File this story under “Grizzly Moms”.

How’s this for an in-kind contribution: “One time when we were in Canton, Okla., speaking to the PTO moms, they gave us a basket of homemade bread and jams and all kinds of stuff!” Jenni White, the leading activist calling for the repeal of Common Core in Oklahoma, told National Review Online. “We were in heaven!”

White has spent the past four years telling Parent Teacher Organizations and anyone else who would listen that Oklahoma should not implement Common Core, the education standards that most of the country adopted in 2010.

She hasn’t been working alone. “Our organization is made up of a board that just consists of four of us moms basically,” White says, referring to her cohorts Julia Seay, Lynn Habluetzel, and Joy Collins. “We have bankrolled the whole thing out of our poor husbands’ bank accounts.”

Ask anyone in Oklahoma politics who they think led the successful fight to repeal Common Core — Governor Mary Fallin signed the repeal into law on June 5 — and they’ll tell you that the story starts with this foursome. White served as the writer and spokeswoman for the group, which operates under the auspices of their LLC, Restore Oklahoma’s Public Education (ROPE). Together, the women have spent the past four years talking to Republican-party leaders, attending conservative conferences, and lobbying state legislators. Most of all, though, they cultivated a grassroots political movement against Common Core that overcame a bipartisan coalition ranging from the Department of Education to the Chamber of Commerce. By May 2014, a poll conducted on behalf of a Republican candidate showed that 57 percent of likely primary voters held an unfavorable view of the standards while only 9 percent had a favorable view.

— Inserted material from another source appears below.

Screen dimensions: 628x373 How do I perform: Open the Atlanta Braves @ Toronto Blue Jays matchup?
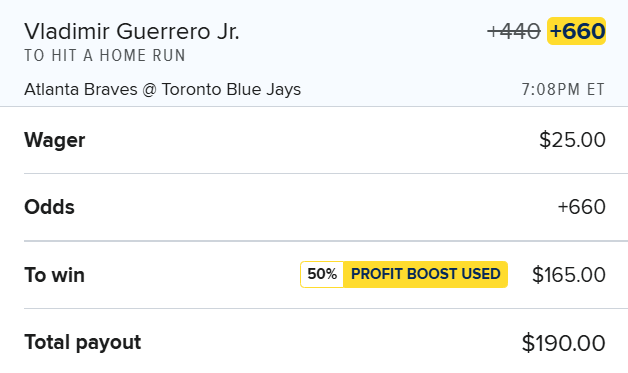(x=163, y=89)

In short, the four moms fought the proverbial city hall and won. “Look at Eric Cantor, seriously,” White suggested. “Some guy who had $300,000 beat him. You don’t think that kind of thing is possible when people have had enough?”

Like the immigration issue that contributed to the House majority leader’s loss last week, Common Core finds favor among political elites on both sides of the aisle and gets little affection from the conservative GOP base. White’s analogy to Cantor’s surprising defeat is also apt because the backlash against Common Core grew while the political class had its attention elsewhere.